= Beginning of Section =

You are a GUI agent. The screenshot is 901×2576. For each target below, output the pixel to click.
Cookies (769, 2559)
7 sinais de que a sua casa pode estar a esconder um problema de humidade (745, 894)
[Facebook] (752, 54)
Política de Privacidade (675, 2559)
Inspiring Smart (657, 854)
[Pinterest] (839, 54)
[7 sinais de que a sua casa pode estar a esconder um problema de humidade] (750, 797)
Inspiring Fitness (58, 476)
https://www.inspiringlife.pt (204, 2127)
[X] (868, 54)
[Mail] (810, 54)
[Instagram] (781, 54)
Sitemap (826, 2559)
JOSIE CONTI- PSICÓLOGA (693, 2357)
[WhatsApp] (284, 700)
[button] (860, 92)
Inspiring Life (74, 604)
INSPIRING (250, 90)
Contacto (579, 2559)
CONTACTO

= End of Section =
= Beginning of Section =

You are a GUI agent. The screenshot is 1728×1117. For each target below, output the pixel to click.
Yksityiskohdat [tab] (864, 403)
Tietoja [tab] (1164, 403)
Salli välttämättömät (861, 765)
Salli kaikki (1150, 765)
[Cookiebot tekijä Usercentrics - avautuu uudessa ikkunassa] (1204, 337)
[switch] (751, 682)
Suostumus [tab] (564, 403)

= End of Section =
= Beginning of Section =

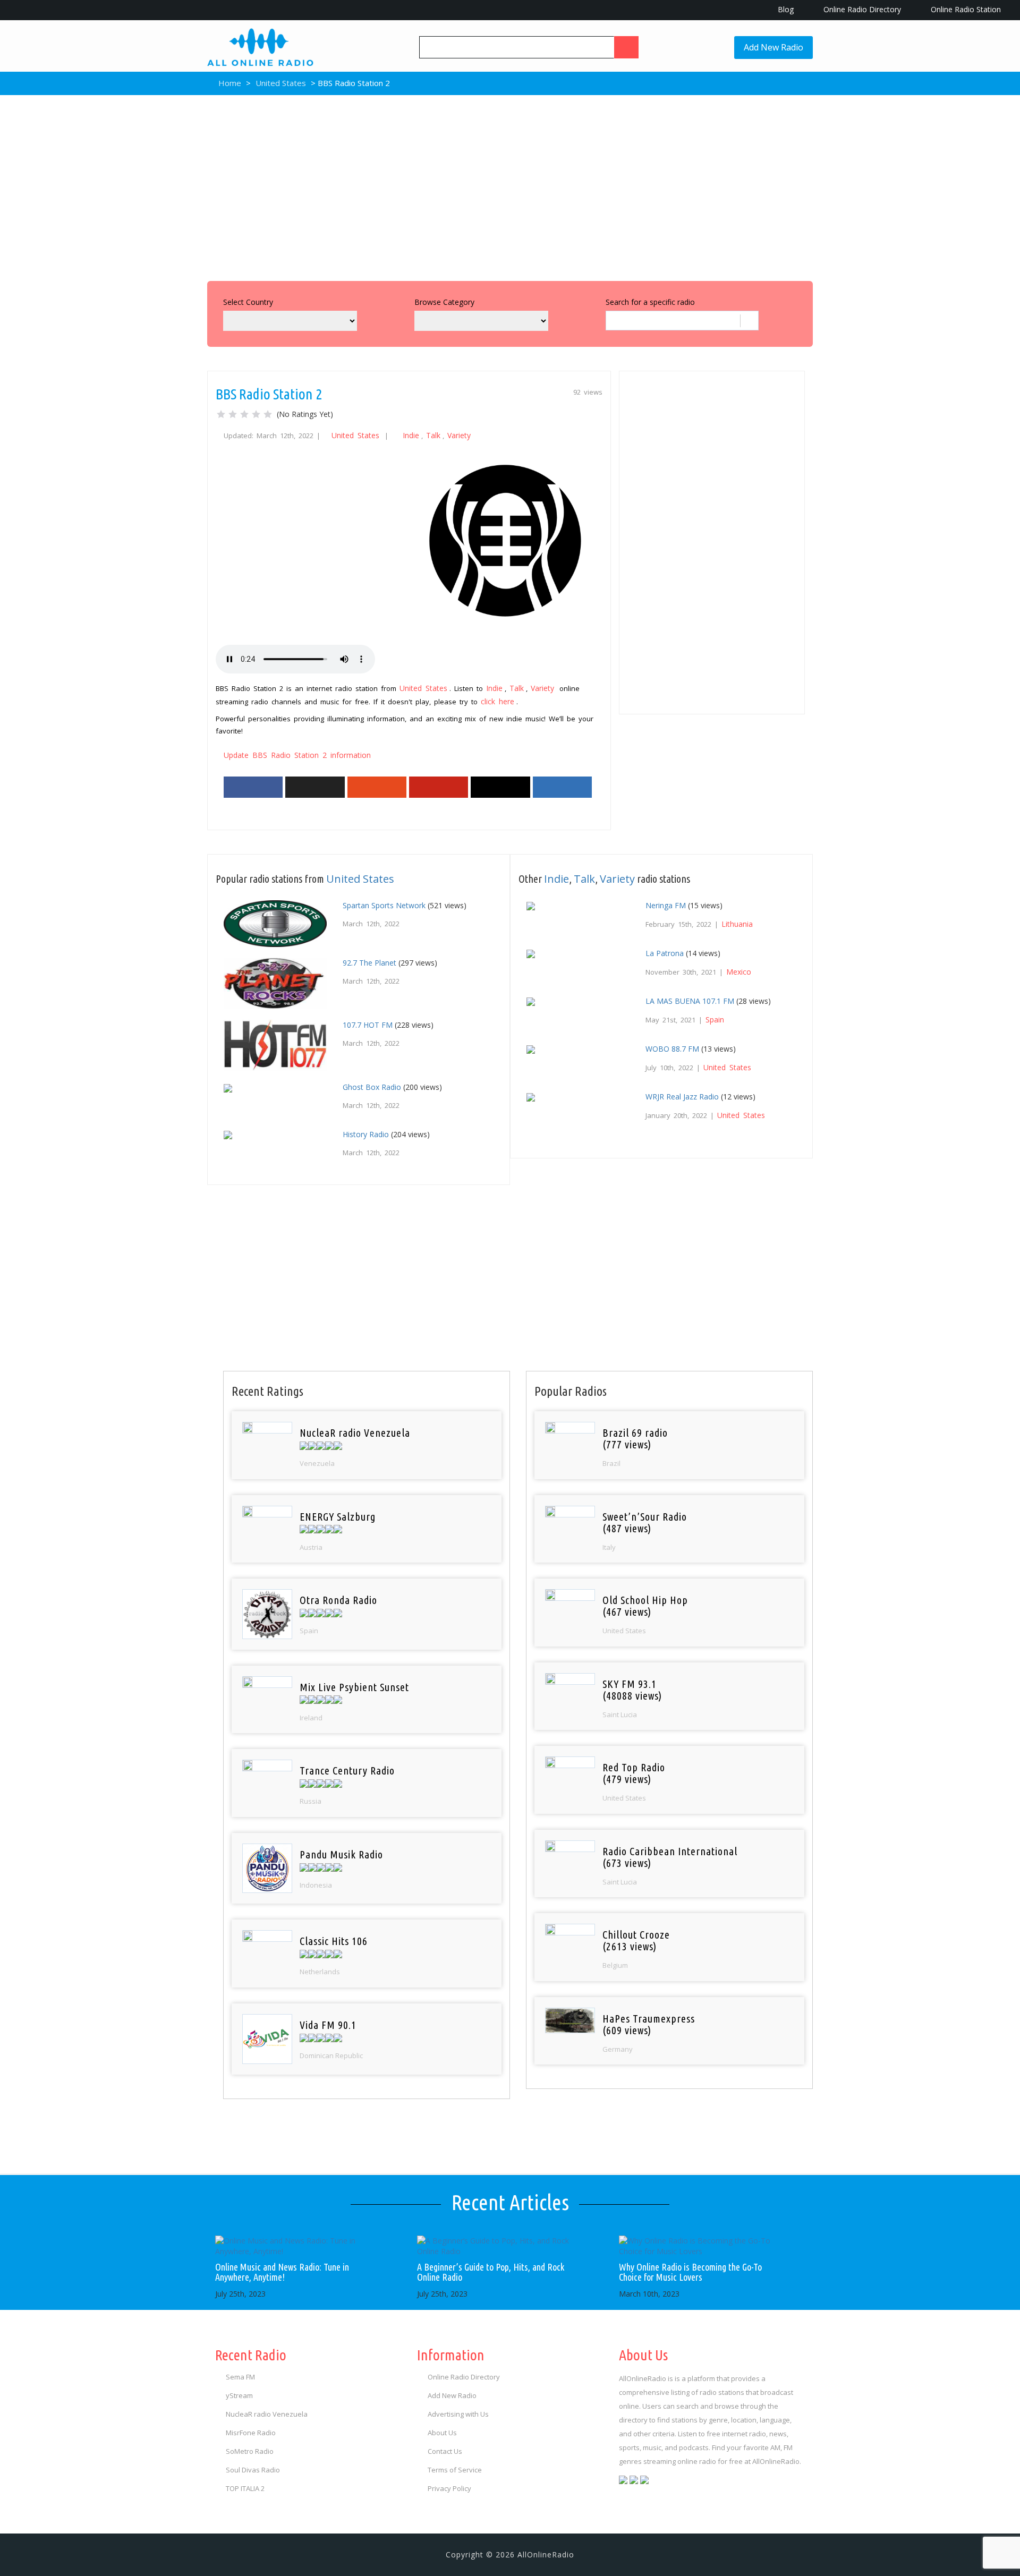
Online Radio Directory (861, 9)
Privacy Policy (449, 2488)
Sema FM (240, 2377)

= End of Section =

WHAT IS BEING ASKED: Using the records above, write out exactly the lines between the one holding "Salli välttämättömät (861, 765)" and the one holding "Suostumus [tab] (564, 403)", inclusive; leave everything else out.

WRITTEN REPLY:
Salli välttämättömät (861, 765)
Salli kaikki (1150, 765)
[Cookiebot tekijä Usercentrics - avautuu uudessa ikkunassa] (1204, 337)
[switch] (751, 682)
Suostumus [tab] (564, 403)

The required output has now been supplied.